The parade heads down Main Street at 10:30 a.m. Oct 6; folks planning floats should sign up by Oct. 1 forms are available at the Chamber office, Rec Center and at carbondalerec.com.
With more than $800 in gift certificates already lined up from the Village Smithy, Red Rock Diner, Mi Casita, Rooster’s, White House Pizza, The Way Home and The Pour House on top of the cash prizes that typically come out of the entry fees, there’s certainly no shortage of motivation to participate.
“The eating is good in Carbondale,” Ernie observed. “It’s amazing the quantity and variety of food the town has to offer and they’re willing to put food where their mouth is.”
Election years also tend to boost the parade, and Ernie urges folks to keep it civil.
“Don’t be booing, be voting,” he said. “I don’t mind you being for somebody, but negativity just isn’t necessary. We need to congratulate people for running and making it a good contest.”
He’s also hoping to draw spectators by offering some of the gift cards to the first person to answer some potato-themed trivia — so be sure to stand close to the stage if you think you have what it takes.
Certainly, Ernie himself would be a top contender if he chose to participate. His father was one of the original ranchers in the area and oversaw potato production during the heyday.

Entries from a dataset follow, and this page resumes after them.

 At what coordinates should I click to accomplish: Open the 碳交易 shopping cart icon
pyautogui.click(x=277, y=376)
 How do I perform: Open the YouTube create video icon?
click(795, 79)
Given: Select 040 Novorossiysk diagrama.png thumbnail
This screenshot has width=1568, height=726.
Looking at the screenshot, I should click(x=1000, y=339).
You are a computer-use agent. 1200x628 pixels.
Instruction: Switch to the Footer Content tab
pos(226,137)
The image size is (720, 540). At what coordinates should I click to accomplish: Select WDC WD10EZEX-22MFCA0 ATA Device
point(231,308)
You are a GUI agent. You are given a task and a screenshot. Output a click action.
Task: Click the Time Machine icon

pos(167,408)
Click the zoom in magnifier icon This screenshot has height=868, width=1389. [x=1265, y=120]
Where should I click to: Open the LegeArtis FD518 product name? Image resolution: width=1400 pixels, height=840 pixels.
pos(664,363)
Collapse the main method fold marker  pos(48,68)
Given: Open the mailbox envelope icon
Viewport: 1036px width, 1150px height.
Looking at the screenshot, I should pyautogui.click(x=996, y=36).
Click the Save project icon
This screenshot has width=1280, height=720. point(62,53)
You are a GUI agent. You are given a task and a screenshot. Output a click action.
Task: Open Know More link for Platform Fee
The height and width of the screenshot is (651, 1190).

“We were selling over 1000 railroad cars of potatoes at 320 100-pound bags per car,” Ernie said.
Ernie and his wife Carol continued to produce a car or two worth for years, but as mechanization took over, small, irregular rocky fields were at a disadvantage.
“It’s a helluva lot of work,” he noted.
Instead, he managed to get himself saddled with the work of organizing the festival. It all started when he was out cleaning the ditch that runs through Sopris Park back in 1968. The folks in charge of the barbeque were having trouble getting the fire started in the pit, so Ernie went home to get his new torch.
“That one helping hand turned into years of Potato Days,” he chuckled.
It was a labor of love.
“Way back when, there wasn’t a celebration every day,” he added. “It was Carbondale’s big event. The potatoes were in, the cows were off the range, and it was time to celebrate. Everything stopped and we made it to Potato Day. I’ve never missed one in my life.”
He compared it to a mix of Thanksgiving and the County Fair, with dancing, produce, “new friends, old friends and long-established friends.” The lunch was free until crowds began to overwhelm the food supply.
The Gianinettis did make a few changes after taking over in the ‘70s, which stuck when a pair of sororities took over and will likely endure with the new committee.
“We used to give potatoes to everybody to twice-bake,” Ernie explained. “Some came back delicious, some came back on the terrible side and some didn’t come back at all.”
Now they’re all cooked in a pit like the meat, which is both more consistent and more efficient.
They also introduced themes, although at first it was mainly a way to honor specific members of the community like teachers or ranchers.
“Our heroes have always been cowboys,” Carol said.
Run, don’t walk
For the second time, Ross Montessori is timing its Marmot Mile and 5K race to coincide with the event — replacing the now-defunct Tater Trot. It starts at the school at 8 a.m. and winds through River Valley Ranch; register beginning at 7 a.m. for $20 or visit rossmontessori.org for more information. “It worked out that it’s a good day for us, and how great for us to be involved with a bigger community event,” explained Development & Enrollment Director Tricia Williams. “Afterwords, everybody hangs out and has some pancakes, then we all go over to the parade.”
Don’t want to wait until Saturday to dress up?
Feel free to join in on RFHS’s costume themes for Oct. 2-5.